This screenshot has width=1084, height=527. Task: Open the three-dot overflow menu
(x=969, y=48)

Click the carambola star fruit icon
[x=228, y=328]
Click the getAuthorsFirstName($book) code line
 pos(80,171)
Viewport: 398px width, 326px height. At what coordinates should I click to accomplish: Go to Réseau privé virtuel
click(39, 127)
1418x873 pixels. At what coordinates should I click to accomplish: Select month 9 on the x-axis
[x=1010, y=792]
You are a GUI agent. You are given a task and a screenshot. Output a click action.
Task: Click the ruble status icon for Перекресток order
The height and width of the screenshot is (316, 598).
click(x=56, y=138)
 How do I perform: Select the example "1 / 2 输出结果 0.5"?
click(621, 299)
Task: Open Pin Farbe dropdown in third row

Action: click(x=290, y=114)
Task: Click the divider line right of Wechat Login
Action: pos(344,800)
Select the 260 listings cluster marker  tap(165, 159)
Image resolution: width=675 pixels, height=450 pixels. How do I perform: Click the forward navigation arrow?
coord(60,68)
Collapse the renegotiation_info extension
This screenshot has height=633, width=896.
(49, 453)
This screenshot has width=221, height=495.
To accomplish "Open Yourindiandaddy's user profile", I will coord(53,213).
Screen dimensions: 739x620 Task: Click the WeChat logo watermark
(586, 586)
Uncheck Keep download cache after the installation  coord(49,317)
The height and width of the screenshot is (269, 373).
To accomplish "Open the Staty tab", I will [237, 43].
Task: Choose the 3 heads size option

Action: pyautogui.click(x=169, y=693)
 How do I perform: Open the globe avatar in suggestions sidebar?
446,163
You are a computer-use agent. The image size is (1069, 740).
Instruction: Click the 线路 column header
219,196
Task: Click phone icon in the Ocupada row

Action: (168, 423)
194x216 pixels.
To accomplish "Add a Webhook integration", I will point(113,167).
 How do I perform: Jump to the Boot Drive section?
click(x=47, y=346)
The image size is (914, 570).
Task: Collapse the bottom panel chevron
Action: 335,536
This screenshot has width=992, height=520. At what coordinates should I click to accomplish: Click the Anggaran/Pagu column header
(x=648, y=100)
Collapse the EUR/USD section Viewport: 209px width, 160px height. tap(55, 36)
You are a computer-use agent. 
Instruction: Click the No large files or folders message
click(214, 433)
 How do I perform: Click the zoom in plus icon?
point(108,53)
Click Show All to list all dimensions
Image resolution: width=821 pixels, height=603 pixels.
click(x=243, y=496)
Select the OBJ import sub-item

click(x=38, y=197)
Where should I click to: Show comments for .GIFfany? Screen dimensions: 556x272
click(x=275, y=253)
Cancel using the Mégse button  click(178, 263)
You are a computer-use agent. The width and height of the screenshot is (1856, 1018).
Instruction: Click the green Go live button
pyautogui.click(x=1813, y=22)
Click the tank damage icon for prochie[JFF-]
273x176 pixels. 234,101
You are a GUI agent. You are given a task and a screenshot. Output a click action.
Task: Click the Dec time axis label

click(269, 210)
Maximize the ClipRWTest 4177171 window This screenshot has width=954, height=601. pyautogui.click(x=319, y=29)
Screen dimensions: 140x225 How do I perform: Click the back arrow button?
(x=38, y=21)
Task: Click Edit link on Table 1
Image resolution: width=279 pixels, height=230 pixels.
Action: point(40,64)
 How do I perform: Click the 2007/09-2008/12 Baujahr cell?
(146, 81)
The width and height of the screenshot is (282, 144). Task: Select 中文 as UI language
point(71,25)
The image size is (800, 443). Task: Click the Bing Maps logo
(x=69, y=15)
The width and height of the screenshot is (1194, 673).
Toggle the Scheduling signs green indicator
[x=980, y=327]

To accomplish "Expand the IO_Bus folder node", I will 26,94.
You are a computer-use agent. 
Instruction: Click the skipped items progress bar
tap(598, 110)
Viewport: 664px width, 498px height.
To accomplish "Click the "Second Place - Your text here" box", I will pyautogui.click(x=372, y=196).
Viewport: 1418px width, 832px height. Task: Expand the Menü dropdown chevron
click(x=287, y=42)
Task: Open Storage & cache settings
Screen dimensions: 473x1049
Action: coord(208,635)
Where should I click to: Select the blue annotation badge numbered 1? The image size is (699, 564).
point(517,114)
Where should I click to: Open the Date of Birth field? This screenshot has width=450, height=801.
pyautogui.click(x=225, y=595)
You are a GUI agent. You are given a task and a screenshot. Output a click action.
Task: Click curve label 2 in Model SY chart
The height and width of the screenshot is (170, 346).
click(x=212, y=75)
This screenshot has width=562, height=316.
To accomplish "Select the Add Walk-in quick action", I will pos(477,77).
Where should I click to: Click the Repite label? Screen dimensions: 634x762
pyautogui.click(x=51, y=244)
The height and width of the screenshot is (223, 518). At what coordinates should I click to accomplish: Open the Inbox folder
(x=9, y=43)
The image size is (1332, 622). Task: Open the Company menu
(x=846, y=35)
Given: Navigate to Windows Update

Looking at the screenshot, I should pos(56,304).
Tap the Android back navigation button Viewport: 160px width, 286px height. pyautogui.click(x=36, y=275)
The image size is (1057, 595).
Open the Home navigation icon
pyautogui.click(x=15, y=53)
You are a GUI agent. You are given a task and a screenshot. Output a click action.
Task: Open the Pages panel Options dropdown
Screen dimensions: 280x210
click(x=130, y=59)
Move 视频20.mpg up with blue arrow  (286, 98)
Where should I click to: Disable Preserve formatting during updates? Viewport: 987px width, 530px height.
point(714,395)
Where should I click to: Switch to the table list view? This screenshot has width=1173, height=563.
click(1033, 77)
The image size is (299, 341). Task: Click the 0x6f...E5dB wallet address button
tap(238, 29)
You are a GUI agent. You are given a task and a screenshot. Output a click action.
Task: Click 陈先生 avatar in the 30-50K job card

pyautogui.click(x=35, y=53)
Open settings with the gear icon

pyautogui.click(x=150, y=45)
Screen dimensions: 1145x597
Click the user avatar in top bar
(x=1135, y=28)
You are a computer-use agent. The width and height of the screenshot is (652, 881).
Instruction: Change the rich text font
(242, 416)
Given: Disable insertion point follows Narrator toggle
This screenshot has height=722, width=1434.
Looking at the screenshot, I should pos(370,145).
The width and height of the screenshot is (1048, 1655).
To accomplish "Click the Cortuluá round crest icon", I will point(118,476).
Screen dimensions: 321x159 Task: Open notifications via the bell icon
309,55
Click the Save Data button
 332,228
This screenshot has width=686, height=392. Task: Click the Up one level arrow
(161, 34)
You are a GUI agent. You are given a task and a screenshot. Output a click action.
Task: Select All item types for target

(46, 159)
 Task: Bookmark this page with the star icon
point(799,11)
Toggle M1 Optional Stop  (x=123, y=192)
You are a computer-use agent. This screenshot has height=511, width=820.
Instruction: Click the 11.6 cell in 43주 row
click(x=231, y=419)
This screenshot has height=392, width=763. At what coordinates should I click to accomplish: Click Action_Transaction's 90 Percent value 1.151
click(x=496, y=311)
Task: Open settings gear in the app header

....

Required action: Check each line above for the string "cache" and copy the ones that have it.

Task solution:
Uncheck Keep download cache after the installation  coord(49,317)
Task: Open Storage & cache settings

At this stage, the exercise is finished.